En diálogo con Valor Agrícola, la Ing. Agr. Marcela García Pintos, integrante del equipo técnico de 3Agro, analizó el estado de los cultivos de invierno y sus avances en trilla, el peso creciente del doble cultivo en los sistemas productivos y las perspectivas para la zafra de verano, destacando la mayor profesionalización del productor y el avance del recambio generacional dentro de las empresas y los establecimientos.
García Pintos señaló que la zafra de invierno estuvo marcada por siembras más tardías y dificultades iniciales en la implantación por las lluvias. Sin embargo, con el correr de la primavera los cultivos lograron afirmarse: “Estoy viendo buenas colzas y buenos trigos. No va a ser un año de rendimientos extraordinarios, pero sí un año promedio a bueno”, sostuvo.
En trigo, dijo que la productividad se perfila como “un año promedio, y si Dios quiere un pelito arriba”, si bien remarcó que el llenado de grano estuvo muy condicionado por las últimas precipitaciones: “Las últimas aguas eran cruciales para concluir los rendimientos. Los campos ya estaban marcados y los cultivos demandaban mucha agua, que por suerte llegó (aunque quizás un poco tarde). Semana entrante vamos a empezar con las trillas y ahí sabremos con certeza. Estoy ansiosa por ver estos resultados”, indicó.
En colza, la situación es más dispar: las chacras sembradas temprano muestran buenos resultados de rinde, alrededor de los 2000 a 2200 kilos por hectárea, mientras que las implantaciones tardías “pierden rendimiento”, lo que dejará una cosecha “partida en dos”.

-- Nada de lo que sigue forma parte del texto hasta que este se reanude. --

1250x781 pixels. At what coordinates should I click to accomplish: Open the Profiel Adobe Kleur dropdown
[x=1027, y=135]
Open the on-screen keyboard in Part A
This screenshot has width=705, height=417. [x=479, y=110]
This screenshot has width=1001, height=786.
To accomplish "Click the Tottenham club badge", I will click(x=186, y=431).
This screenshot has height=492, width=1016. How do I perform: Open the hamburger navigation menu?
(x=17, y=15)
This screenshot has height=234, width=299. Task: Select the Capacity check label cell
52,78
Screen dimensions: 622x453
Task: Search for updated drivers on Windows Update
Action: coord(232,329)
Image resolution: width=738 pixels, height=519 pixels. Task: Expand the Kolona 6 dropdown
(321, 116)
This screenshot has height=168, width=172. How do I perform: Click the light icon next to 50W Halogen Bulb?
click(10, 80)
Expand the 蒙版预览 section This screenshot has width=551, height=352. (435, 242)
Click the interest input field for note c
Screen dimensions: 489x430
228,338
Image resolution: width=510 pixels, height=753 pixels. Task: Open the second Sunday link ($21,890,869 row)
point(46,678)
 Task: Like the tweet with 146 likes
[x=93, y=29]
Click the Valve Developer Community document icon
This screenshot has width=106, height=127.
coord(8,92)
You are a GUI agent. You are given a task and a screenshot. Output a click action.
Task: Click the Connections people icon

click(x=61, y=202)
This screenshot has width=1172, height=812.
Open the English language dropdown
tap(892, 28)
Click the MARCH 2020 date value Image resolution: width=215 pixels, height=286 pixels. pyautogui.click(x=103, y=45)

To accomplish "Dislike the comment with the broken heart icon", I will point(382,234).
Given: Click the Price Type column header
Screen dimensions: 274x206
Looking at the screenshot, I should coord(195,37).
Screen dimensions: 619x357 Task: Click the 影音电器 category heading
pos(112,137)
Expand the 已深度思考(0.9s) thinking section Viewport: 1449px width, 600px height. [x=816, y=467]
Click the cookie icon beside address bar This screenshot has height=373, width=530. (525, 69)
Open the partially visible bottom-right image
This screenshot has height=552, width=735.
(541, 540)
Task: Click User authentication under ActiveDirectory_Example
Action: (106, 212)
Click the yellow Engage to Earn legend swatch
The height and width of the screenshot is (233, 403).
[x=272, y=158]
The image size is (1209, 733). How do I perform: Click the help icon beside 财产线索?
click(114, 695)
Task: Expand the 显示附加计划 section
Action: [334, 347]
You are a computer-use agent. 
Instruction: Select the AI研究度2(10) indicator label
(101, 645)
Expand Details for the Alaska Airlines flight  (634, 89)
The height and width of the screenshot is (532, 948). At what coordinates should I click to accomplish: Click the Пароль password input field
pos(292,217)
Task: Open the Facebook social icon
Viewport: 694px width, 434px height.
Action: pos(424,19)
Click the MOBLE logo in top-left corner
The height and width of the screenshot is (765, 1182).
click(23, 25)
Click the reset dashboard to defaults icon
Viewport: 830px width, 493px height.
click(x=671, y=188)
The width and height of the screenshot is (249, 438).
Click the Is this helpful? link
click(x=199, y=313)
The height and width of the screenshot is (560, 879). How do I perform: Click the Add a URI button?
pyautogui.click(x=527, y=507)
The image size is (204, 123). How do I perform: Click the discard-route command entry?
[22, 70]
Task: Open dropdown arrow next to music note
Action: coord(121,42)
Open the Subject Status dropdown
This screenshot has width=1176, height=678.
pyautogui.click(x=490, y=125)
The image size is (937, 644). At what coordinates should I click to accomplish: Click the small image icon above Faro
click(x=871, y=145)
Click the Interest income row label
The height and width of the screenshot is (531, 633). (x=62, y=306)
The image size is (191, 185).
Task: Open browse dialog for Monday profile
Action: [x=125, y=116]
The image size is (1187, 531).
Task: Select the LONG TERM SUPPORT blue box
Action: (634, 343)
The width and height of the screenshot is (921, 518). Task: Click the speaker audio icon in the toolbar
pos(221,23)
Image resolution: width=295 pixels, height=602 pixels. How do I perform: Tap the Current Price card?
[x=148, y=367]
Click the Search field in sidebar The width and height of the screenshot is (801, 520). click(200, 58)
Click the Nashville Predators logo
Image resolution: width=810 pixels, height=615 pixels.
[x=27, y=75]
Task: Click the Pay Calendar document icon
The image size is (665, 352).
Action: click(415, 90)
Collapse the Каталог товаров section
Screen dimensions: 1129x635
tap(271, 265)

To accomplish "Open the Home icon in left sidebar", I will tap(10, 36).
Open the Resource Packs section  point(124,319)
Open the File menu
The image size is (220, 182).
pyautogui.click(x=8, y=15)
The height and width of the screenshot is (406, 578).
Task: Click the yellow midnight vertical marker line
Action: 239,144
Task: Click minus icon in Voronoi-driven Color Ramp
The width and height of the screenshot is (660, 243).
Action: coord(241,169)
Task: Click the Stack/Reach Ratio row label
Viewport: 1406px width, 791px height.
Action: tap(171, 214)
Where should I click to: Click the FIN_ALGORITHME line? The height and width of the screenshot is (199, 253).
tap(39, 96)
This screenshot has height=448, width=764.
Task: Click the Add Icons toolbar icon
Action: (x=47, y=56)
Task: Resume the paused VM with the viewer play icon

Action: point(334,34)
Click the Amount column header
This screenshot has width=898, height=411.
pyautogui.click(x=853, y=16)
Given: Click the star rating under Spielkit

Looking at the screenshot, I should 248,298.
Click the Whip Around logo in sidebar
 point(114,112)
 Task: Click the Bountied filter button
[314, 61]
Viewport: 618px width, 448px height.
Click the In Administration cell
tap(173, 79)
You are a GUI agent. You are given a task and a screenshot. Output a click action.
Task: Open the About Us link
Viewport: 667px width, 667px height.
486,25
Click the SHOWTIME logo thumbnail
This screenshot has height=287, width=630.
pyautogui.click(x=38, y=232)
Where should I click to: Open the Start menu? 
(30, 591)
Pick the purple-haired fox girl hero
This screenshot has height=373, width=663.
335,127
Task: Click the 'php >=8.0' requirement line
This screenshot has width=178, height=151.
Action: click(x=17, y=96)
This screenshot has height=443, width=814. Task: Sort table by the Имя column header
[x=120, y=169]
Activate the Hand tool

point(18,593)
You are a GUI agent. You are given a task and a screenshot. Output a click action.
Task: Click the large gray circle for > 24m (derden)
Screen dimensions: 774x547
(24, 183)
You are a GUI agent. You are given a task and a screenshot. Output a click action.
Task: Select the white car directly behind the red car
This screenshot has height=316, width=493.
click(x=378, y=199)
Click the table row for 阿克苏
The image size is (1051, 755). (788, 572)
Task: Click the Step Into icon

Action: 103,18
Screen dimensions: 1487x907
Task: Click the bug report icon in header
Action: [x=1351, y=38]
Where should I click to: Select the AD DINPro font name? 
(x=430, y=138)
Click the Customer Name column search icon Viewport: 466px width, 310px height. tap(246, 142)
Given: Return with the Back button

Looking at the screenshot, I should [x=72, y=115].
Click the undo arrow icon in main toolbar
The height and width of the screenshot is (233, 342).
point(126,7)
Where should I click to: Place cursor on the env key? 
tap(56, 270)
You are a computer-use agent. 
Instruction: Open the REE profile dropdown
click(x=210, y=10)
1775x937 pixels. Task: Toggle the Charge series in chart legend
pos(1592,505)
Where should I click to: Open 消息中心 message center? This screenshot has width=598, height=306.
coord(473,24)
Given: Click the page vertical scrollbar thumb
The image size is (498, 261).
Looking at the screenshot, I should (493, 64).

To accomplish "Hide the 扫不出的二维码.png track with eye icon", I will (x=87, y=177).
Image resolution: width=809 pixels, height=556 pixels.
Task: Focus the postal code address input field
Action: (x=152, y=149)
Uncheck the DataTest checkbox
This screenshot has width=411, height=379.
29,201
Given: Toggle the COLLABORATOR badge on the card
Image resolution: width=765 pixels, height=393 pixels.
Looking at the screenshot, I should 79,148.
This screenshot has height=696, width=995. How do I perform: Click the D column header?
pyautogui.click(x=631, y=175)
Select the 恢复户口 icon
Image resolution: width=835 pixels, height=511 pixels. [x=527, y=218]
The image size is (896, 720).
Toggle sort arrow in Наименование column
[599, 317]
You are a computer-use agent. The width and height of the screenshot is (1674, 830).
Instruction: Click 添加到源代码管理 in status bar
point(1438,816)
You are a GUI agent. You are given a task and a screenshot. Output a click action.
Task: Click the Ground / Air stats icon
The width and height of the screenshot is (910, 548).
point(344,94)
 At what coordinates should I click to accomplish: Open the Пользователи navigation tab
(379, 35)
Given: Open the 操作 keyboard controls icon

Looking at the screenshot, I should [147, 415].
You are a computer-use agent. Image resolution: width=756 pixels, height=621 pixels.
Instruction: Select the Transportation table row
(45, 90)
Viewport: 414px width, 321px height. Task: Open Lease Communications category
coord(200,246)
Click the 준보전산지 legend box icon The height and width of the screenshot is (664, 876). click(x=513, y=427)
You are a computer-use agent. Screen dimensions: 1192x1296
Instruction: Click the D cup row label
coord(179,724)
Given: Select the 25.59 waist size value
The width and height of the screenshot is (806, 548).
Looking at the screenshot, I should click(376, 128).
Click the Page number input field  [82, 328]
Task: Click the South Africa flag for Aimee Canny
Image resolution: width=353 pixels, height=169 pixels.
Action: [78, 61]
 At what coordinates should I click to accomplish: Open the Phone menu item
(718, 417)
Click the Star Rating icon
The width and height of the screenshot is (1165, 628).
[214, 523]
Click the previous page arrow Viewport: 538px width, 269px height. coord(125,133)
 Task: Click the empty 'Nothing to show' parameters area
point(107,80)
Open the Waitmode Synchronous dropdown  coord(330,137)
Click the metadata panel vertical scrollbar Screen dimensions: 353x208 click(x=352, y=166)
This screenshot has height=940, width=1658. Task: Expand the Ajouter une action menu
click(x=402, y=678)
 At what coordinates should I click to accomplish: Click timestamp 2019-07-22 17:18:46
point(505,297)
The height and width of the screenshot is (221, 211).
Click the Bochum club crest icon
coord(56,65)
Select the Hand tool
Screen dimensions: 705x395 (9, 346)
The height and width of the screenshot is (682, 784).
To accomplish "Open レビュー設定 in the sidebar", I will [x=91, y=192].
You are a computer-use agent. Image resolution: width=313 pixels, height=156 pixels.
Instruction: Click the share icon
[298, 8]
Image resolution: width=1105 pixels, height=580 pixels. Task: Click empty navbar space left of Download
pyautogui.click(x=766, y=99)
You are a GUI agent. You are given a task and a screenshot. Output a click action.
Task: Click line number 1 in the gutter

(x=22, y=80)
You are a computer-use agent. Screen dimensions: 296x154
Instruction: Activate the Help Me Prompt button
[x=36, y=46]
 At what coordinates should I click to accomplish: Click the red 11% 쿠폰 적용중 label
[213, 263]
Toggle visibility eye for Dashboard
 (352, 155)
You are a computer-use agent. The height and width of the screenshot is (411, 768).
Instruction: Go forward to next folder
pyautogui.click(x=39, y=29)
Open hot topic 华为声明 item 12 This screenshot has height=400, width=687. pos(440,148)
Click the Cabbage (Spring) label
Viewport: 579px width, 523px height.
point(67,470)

La integrante de 3Agro remarcó el rol central que tienen los cultivos de invierno en el equilibrio económico de las empresas agrícolas. “El invierno paga la mitad de la renta. En un negocio donde los costos son altos y los márgenes finos, el doble cultivo es fundamental”, afirmó. A su vez, agregó que la soja, que ha sido históricamente la columna vertebral del sistema agrícola, “ya no paga sola la renta” con los valores actuales, por lo que la diversificación vuelve a ser imprescindible.
García Pintos sostuvo que el productor uruguayo, al desempeñarse en un país netamente agroexportador, “es tomador de precios” y que parte de las decisiones de área se definen por señales globales, si bien hay un ecosistema muy maduro y con rotaciones estabilizadas. “Si la colza vale, hacemos colza; si vale la soja, hacemos soja y si la soja está deprimida, como este verano, sube el maíz, sumado a la demanda de la ganadería intensiva”, remarcó.
Para esta zafra estima un incremento del área de maíz, especialmente del área de primera: “Es el año que más vendimos maíz de primera. El número de este cultivo hoy da mejor y tenemos muy buenas perspectivas de ventas para la segunda. Además, la oferta que tenemos en maíz con LG Semillas es excelente y muy completa, los productores ya probaron la genética y repiten”, remarcó García Pintos. También prevé una suba del girasol, impulsada por la necesidad de diversificar riesgos y generar nuevas oportunidades. Además, destacó la incorporación de camelina y carinata como alternativas en invierno, junto con la avena y la fuerza del trigo: “Veo espectacular que se diversifiquen los cultivos, no solo para diversificar riesgos, sino también, y sobre todo, por la salud de nuestros suelos y sistemas”.
Por otro lado, resaltó que los sistemas agrícolas vienen adoptando cada vez más tecnología: drones, softwares de gestión, avance en ambientación de suelos y herramientas digitales varias. “El productor está tecnificado porque hacer las cosas a medias hoy es muy riesgoso”, afirmó. “Cada vez optimiza más recursos y trabaja con mayor precisión”. En cuanto a la productividad, mencionó incrementos en trigo y maíz, mientras que la colza y la soja muestran cierta meseta en sus avances, consolidando una oportunidad de mejora hacia el futuro.
García Pintos valoró la renovación que se observa tanto en empresas proveedoras como en establecimientos y organizaciones vinculadas al agro. “La juventud trae ritmo, adaptación a la velocidad del mundo y manejo tecnológico, pero la experiencia de las generaciones mayores colabora un montón, no se puede perder. Para esto, es importante compartir y saber escuchar”, subrayó.
Según dijo, el recambio se da “naturalmente”, en un equilibrio sano que enriquece al sector: “Me encanta ver colegas jóvenes y productores jóvenes, pero también escuchar a los más veteranos, porque la experiencia se gana solamente con los años”, remató.